Antes era muy normal pensar que la violencia solo tocaba las puertas de los barrios humildes de Panamá y rara vez a las personas acomodadas, pero todo ha cambiado en un abrir y cerrar de ojos. Ahora, vemos con tristeza que la falta de acción y verdaderas estrategias ha permitido que la delincuencia tenga como nuevo escenario las entidades gubernamentales.

Decimos esto porque en menos de un año, dos ejecuciones ligadas al crimen organizado y que se registraron en lugares concurridos, las víctimas tenían conexiones, amistades con funcionarios con influencia política o trabajaban en entidades municipales o en la Asamblea. Es decir, los tentáculos del crimen se expanden como un cáncer ante la mirada cómplice de las autoridades.
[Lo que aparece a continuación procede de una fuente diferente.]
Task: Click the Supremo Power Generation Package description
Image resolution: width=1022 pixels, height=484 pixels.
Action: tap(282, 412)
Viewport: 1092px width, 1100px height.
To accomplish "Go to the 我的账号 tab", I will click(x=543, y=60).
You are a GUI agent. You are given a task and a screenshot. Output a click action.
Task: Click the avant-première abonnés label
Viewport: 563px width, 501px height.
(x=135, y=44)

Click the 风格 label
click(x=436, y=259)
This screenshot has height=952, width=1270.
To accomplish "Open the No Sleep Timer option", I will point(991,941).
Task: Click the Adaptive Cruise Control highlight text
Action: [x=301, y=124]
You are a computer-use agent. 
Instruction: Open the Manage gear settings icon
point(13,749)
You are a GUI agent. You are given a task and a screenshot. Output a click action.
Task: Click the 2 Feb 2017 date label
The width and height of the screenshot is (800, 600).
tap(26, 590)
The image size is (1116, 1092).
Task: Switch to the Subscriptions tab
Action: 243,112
Esto nos obliga a preguntarnos ¿Es casualidad que el Tío Sam haya habilitado un correo caliente para denunciar la corrupción? ¿Cuántos casos de corrupción denunciados en los últimos meses han llegado a audiencia? ¿Podemos confiar en las entidades que tienen por responsabilidad perseguir el delito y en aquellas que deben aplicar las leyes para tener justicia?

A todo esto debemos sumarle la postura de las autoridades quienes aseguran que los hechos violentos a plena luz del día y en sitios públicos, son percepción, aislados o exageración.

De acuerdo con estadísticas de las autoridades, los homicidios han ido en aumento. De enero a septiembre de 2019 se registraron 321; para la misma fecha, pero en el 2020, 384 personas perdieron la vida por hechos violentos y en el 2021, 410 (faltan los homicidios de las últimas horas).

Solo nos resta decirles a los ‘servidores’ que se han convertido en cómplices del crimen y que solo sirven para esperar los 15 y 30, por favor dejen de mentir porque están acabando con la poca esperanza de que algún día podamos decir que sí hay certeza de castigo y que todos tengamos la oportunidad de gritar con libertad y confianza que el CRIMEN NO PAGA.

Lastimosamente vamos en camino a lo que dijo una vez el escritor y político irlandés, Edmund Burke… «Para que el mal triunfe, solo se necesita que los hombres buenos no hagan nada».

Pero..¿Tenemos a los hombres y mujeres buenos en los puestos claves de la administración de justicia?